Com o sal no cocho, cabeça por cabeça foi analisada para cientificar de que todas estava bem, sem nenhum ferimento, incidência de bernes ou carrapatos. E assim, o primeiro ítem das tarefas do dia , estava resolvido.

Passamos por aquelas partes de terra que foram do Iron e minha , até atingirmos um colchete de arame na nossa divisa com o compadre Limírio , não, o Limírio não era compadre ! Era compadre sim, padrinho da Salete ! Dali à casa dele foi um pulinho , cerca de 400 metros. Foi uma alegria e uma satisfação imensa em ver o amigo ! Naquela época ninguém tinha costume de avisar que estava indo fazer visita!

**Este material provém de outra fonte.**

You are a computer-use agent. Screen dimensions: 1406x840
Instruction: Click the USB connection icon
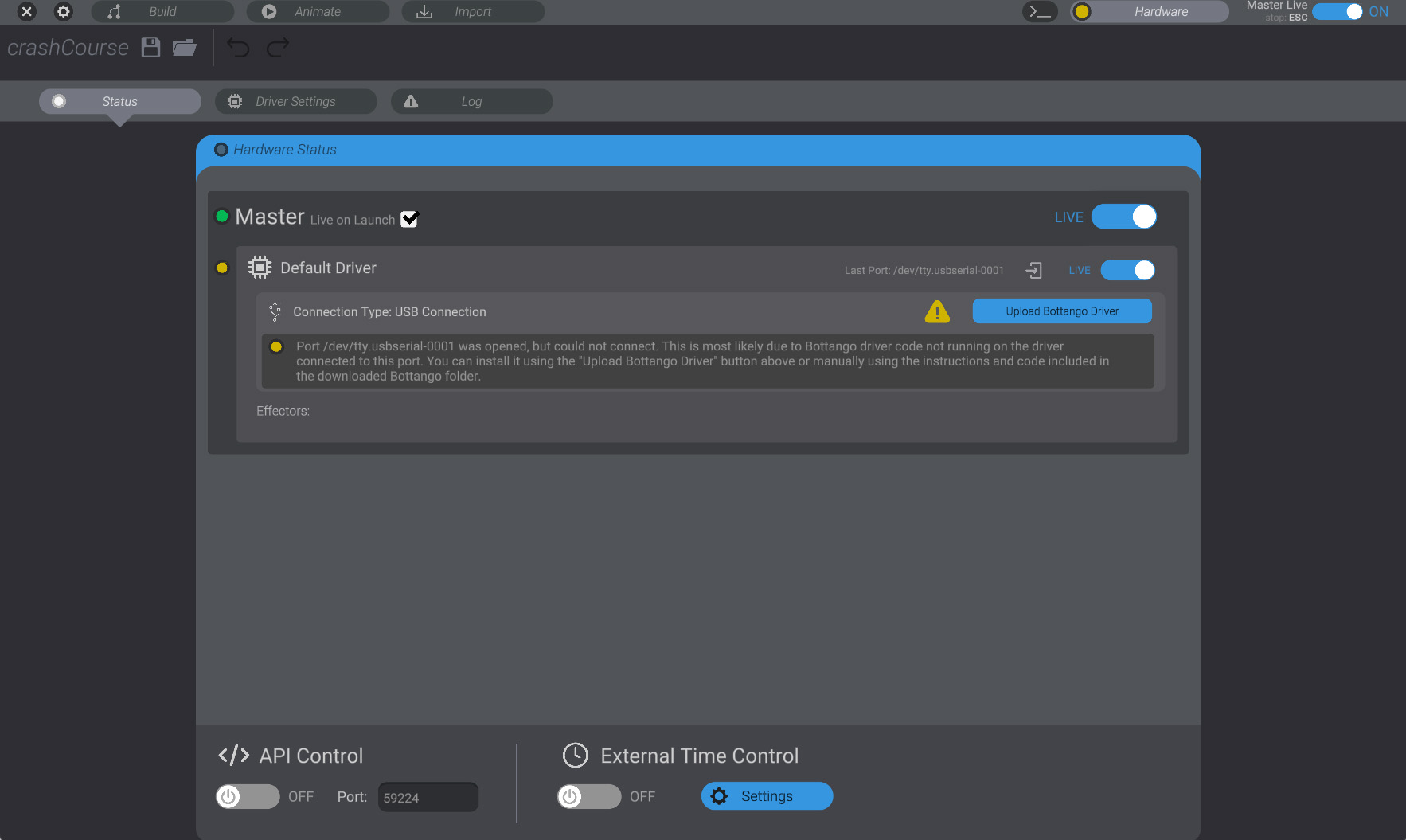point(275,311)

Como já chegava a hora do almoço, nove e meia para às dez horas ---o controle das horas , era a altura do sol, ninguém precisava de relógio --- fomos convidados, de maneira bem contente, para o almoço . Não vou falar nada sobre o cardápio , pois seria um sacrifício para vocês ! Fiquem portanto salivando a boca !

Meio na direção do Guapó, fomos rumo à casa de um compadre, que não tenho nenhuma lembrança onde fica ! Vou ter que perguntar ali no Guapó.

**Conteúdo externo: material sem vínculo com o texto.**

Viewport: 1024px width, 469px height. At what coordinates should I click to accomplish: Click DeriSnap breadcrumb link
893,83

Lá do alto, vislumbrávamos uma casa grande, nova , com portas e janelas azuis e uma faixa nas paredes externa , também de azul. As telhas avermelhadas, eram totalmente diferentes das tradicionais comuns de todas as casas . Eram o máximo em coberturas de casas naquela época. Acho que foram fabricadas na cerâmica Serrinha do Sr Bariane, ali na Pirraça, perto de Guapó e dos Chiquinhos Vicente.

A casa cheirava nova e com aquela alegria do compadre em nos receber, causava um clima de extrema positividade e satisfação ! Quatro quartos, sala e cozinha imensas . Casa de fazenda tinha que ser .

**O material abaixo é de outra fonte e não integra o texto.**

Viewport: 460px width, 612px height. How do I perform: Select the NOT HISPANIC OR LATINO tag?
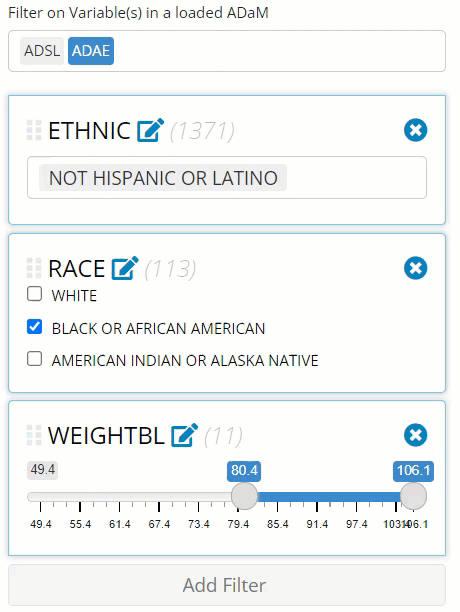point(163,178)
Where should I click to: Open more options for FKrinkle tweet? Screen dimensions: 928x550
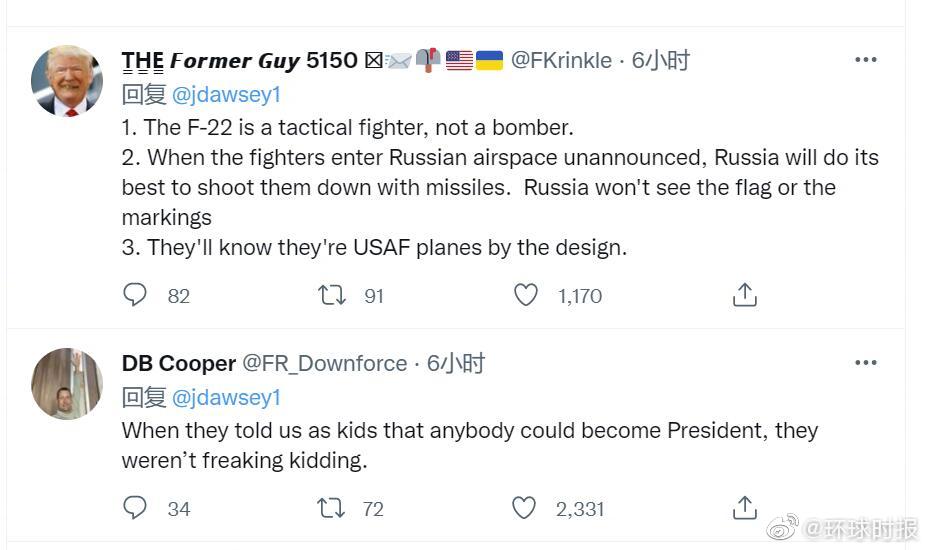pyautogui.click(x=865, y=60)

Compadre, veja aqui, temos até uma geladeira ! –Nem a tia Nega recém casada em Goiânia, tinha geladeira !

Mas compadre, você não tem energia elétrica, como funciona?

É a querosene, veja aqui ! --- e mostrou uma lamparina debaixo da geladeira .

Compadre, como funciona se tem é o fogo de uma lamparina em baixo ?

Não sei compadre, mas que funciona, funciona ! E abrindo

a geladeira disse : põe a mão aqui . Eu também coloquie minha mão e os dedos ficaram grudados. Credo !

Vem aqui agora que quero mostrar o carneiro ! -- O Antonio Ducarmo também cria carneiro, pensei ---! Como eu não tinha aroeira grossa para fazer uma bica grande, fiz de cimento !

Uma bica toda vermelha,-- se era de cimento , tinha que ser vermelha,-- e em seu final , um tanque de 1x1 m com cerca de 3m de altura. E lá em baixo uma bola comprida ,também vermelha , -- vai gostar de vermelho-- com um martelo batendo... tum . tum.. tum !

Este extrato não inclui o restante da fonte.